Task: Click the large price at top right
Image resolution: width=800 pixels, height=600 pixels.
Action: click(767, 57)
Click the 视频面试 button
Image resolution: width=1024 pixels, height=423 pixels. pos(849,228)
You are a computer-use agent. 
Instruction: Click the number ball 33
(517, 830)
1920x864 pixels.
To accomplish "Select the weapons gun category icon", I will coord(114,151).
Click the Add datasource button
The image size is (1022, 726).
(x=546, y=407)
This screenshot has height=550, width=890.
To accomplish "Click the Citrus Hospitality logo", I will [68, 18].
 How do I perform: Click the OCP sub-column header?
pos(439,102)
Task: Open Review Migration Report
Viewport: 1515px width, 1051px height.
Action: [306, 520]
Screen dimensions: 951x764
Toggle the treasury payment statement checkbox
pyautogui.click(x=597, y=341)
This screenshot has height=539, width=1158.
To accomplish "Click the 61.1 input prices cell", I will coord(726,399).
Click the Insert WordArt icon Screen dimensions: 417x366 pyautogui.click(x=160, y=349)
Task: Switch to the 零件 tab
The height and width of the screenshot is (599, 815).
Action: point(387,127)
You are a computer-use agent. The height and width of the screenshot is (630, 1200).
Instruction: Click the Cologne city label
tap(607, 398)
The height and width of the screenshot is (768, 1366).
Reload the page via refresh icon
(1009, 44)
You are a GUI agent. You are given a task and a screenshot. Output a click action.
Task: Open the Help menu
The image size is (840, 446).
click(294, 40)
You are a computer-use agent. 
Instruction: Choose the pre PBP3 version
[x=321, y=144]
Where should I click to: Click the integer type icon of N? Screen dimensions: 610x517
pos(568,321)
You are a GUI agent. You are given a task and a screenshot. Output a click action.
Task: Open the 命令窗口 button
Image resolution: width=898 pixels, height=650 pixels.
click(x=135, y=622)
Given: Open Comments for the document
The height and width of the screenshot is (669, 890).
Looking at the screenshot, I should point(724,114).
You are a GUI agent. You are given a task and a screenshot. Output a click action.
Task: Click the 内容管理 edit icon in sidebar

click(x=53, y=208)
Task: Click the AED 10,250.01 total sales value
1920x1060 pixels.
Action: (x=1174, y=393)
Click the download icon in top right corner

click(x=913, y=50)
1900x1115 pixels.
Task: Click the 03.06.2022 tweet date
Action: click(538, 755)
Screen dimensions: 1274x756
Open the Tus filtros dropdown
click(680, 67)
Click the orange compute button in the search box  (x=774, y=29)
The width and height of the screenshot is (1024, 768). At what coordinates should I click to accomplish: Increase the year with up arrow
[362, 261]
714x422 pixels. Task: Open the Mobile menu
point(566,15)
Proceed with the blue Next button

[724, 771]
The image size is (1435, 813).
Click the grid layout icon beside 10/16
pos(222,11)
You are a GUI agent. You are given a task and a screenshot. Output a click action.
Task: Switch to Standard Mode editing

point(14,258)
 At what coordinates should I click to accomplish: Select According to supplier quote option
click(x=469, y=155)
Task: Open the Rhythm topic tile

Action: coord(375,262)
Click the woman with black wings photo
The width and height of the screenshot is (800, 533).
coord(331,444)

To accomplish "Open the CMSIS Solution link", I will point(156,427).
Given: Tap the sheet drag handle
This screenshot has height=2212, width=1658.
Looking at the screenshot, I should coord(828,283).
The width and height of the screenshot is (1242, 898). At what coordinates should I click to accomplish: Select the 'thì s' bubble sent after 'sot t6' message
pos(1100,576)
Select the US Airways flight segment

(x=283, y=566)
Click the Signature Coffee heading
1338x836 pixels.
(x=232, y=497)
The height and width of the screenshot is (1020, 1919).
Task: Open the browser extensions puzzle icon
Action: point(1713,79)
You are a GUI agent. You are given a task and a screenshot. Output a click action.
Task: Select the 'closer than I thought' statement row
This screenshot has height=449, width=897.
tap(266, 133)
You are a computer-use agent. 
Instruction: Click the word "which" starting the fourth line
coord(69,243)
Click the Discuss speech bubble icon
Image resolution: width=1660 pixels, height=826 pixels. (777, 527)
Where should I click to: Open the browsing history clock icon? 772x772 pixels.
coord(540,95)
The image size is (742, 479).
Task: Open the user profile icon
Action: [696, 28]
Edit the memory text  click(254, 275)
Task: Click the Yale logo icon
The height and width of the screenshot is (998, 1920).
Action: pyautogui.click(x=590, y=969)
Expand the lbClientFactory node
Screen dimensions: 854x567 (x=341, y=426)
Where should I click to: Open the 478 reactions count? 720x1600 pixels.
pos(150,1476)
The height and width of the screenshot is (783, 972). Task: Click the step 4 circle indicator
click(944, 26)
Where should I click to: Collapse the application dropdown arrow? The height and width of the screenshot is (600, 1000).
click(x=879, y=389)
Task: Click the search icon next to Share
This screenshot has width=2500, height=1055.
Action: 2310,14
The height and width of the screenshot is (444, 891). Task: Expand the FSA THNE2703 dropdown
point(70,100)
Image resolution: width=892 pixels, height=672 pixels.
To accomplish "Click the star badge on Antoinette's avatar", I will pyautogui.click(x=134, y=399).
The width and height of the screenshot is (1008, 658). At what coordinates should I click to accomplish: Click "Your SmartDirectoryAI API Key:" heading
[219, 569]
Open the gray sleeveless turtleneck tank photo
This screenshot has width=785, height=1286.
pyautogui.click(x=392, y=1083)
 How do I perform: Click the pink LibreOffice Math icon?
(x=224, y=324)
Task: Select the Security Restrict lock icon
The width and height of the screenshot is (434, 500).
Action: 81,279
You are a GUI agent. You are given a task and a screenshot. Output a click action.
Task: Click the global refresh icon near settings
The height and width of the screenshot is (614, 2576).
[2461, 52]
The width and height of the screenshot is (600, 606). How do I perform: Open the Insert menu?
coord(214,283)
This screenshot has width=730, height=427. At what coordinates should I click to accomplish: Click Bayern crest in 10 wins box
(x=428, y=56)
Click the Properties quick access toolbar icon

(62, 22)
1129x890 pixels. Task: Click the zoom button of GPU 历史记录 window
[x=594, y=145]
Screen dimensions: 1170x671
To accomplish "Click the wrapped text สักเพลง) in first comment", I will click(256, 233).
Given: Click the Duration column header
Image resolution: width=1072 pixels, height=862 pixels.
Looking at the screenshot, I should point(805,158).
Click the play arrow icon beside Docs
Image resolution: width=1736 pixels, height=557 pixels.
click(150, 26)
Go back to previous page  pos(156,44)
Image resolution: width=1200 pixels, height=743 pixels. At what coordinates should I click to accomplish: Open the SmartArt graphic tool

Requirement — Your response must contain all of the records, copied exactly.

Task result —
Task: Click the large price at top right
Image resolution: width=800 pixels, height=600 pixels.
Action: click(767, 57)
Click the 视频面试 button
Image resolution: width=1024 pixels, height=423 pixels. pos(849,228)
You are a computer-use agent. 
Instruction: Click the number ball 33
(517, 830)
1920x864 pixels.
To accomplish "Select the weapons gun category icon", I will coord(114,151).
Click the Add datasource button
The image size is (1022, 726).
(x=546, y=407)
This screenshot has height=550, width=890.
To accomplish "Click the Citrus Hospitality logo", I will [68, 18].
 How do I perform: Click the OCP sub-column header?
pos(439,102)
Task: Open Review Migration Report
Viewport: 1515px width, 1051px height.
Action: [306, 520]
Screen dimensions: 951x764
Toggle the treasury payment statement checkbox
pyautogui.click(x=597, y=341)
This screenshot has height=539, width=1158.
To accomplish "Click the 61.1 input prices cell", I will coord(726,399).
Click the Insert WordArt icon Screen dimensions: 417x366 pyautogui.click(x=160, y=349)
Task: Switch to the 零件 tab
The height and width of the screenshot is (599, 815).
Action: point(387,127)
You are a computer-use agent. The height and width of the screenshot is (630, 1200).
Instruction: Click the Cologne city label
tap(607, 398)
The height and width of the screenshot is (768, 1366).
Reload the page via refresh icon
(1009, 44)
You are a GUI agent. You are given a task and a screenshot. Output a click action.
Task: Open the Help menu
The image size is (840, 446).
click(294, 40)
You are a computer-use agent. 
Instruction: Choose the pre PBP3 version
[x=321, y=144]
Where should I click to: Click the integer type icon of N? Screen dimensions: 610x517
pos(568,321)
You are a GUI agent. You are given a task and a screenshot. Output a click action.
Task: Open the 命令窗口 button
Image resolution: width=898 pixels, height=650 pixels.
click(x=135, y=622)
Given: Open Comments for the document
The height and width of the screenshot is (669, 890).
Looking at the screenshot, I should point(724,114).
You are a GUI agent. You are given a task and a screenshot. Output a click action.
Task: Click the 内容管理 edit icon in sidebar

click(x=53, y=208)
Task: Click the AED 10,250.01 total sales value
1920x1060 pixels.
Action: (x=1174, y=393)
Click the download icon in top right corner

click(x=913, y=50)
1900x1115 pixels.
Task: Click the 03.06.2022 tweet date
Action: click(538, 755)
Screen dimensions: 1274x756
Open the Tus filtros dropdown
click(680, 67)
Click the orange compute button in the search box  (x=774, y=29)
The width and height of the screenshot is (1024, 768). At what coordinates should I click to accomplish: Increase the year with up arrow
[362, 261]
714x422 pixels. Task: Open the Mobile menu
point(566,15)
Proceed with the blue Next button

[724, 771]
The image size is (1435, 813).
Click the grid layout icon beside 10/16
pos(222,11)
You are a GUI agent. You are given a task and a screenshot. Output a click action.
Task: Switch to Standard Mode editing

point(14,258)
 At what coordinates should I click to accomplish: Select According to supplier quote option
click(x=469, y=155)
Task: Open the Rhythm topic tile

Action: coord(375,262)
Click the woman with black wings photo
The width and height of the screenshot is (800, 533).
coord(331,444)

To accomplish "Open the CMSIS Solution link", I will point(156,427).
Given: Tap the sheet drag handle
This screenshot has height=2212, width=1658.
Looking at the screenshot, I should coord(828,283).
The width and height of the screenshot is (1242, 898). At what coordinates should I click to accomplish: Select the 'thì s' bubble sent after 'sot t6' message
pos(1100,576)
Select the US Airways flight segment

(x=283, y=566)
Click the Signature Coffee heading
1338x836 pixels.
(x=232, y=497)
The height and width of the screenshot is (1020, 1919).
Task: Open the browser extensions puzzle icon
Action: point(1713,79)
You are a GUI agent. You are given a task and a screenshot. Output a click action.
Task: Select the 'closer than I thought' statement row
This screenshot has height=449, width=897.
tap(266, 133)
You are a computer-use agent. 
Instruction: Click the word "which" starting the fourth line
coord(69,243)
Click the Discuss speech bubble icon
Image resolution: width=1660 pixels, height=826 pixels. (777, 527)
Where should I click to: Open the browsing history clock icon? 772x772 pixels.
coord(540,95)
The image size is (742, 479).
Task: Open the user profile icon
Action: [696, 28]
Edit the memory text  click(254, 275)
Task: Click the Yale logo icon
The height and width of the screenshot is (998, 1920).
Action: pyautogui.click(x=590, y=969)
Expand the lbClientFactory node
Screen dimensions: 854x567 (x=341, y=426)
Where should I click to: Open the 478 reactions count? 720x1600 pixels.
pos(150,1476)
The height and width of the screenshot is (783, 972). Task: Click the step 4 circle indicator
click(944, 26)
Where should I click to: Collapse the application dropdown arrow? The height and width of the screenshot is (600, 1000).
click(x=879, y=389)
Task: Click the search icon next to Share
This screenshot has width=2500, height=1055.
Action: 2310,14
The height and width of the screenshot is (444, 891). Task: Expand the FSA THNE2703 dropdown
point(70,100)
Image resolution: width=892 pixels, height=672 pixels.
To accomplish "Click the star badge on Antoinette's avatar", I will pyautogui.click(x=134, y=399).
The width and height of the screenshot is (1008, 658). At what coordinates should I click to accomplish: Click "Your SmartDirectoryAI API Key:" heading
[219, 569]
Open the gray sleeveless turtleneck tank photo
This screenshot has width=785, height=1286.
pyautogui.click(x=392, y=1083)
 How do I perform: Click the pink LibreOffice Math icon?
(x=224, y=324)
Task: Select the Security Restrict lock icon
The width and height of the screenshot is (434, 500).
Action: 81,279
You are a GUI agent. You are given a task and a screenshot. Output a click action.
Task: Click the global refresh icon near settings
The height and width of the screenshot is (614, 2576).
[2461, 52]
The width and height of the screenshot is (600, 606). How do I perform: Open the Insert menu?
coord(214,283)
This screenshot has width=730, height=427. At what coordinates should I click to accomplish: Click Bayern crest in 10 wins box
(x=428, y=56)
Click the Properties quick access toolbar icon

(62, 22)
1129x890 pixels. Task: Click the zoom button of GPU 历史记录 window
[x=594, y=145]
Screen dimensions: 1170x671
To accomplish "Click the wrapped text สักเพลง) in first comment", I will click(256, 233).
Given: Click the Duration column header
Image resolution: width=1072 pixels, height=862 pixels.
Looking at the screenshot, I should point(805,158).
Click the play arrow icon beside Docs
Image resolution: width=1736 pixels, height=557 pixels.
click(150, 26)
Go back to previous page  pos(156,44)
Image resolution: width=1200 pixels, height=743 pixels. At what coordinates should I click to accomplish: Open the SmartArt graphic tool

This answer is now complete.